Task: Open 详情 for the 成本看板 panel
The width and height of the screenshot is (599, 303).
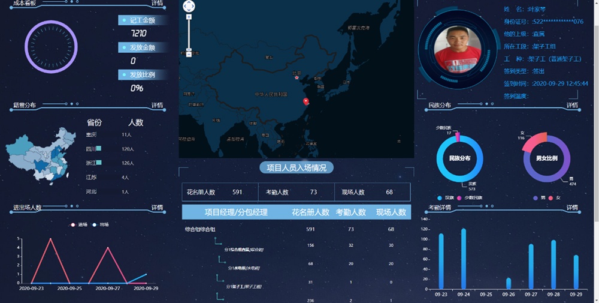Action: pyautogui.click(x=157, y=3)

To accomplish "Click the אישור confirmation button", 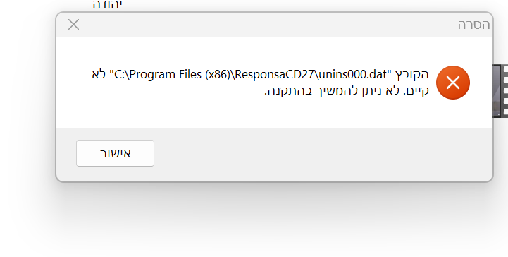I will click(115, 153).
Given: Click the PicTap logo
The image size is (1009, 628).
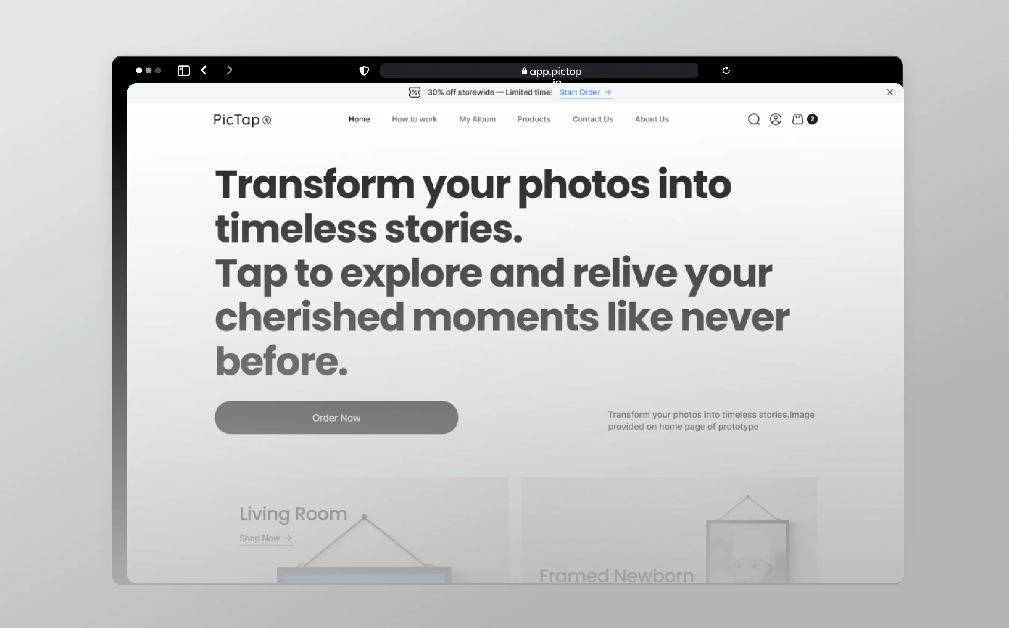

===

What to work on: Return the lines from the one containing "Given: Click the PicTap logo" through the last line of the records, both included, exactly as written and with no pictures.

Solution for this problem:
Given: Click the PicTap logo
The image size is (1009, 628).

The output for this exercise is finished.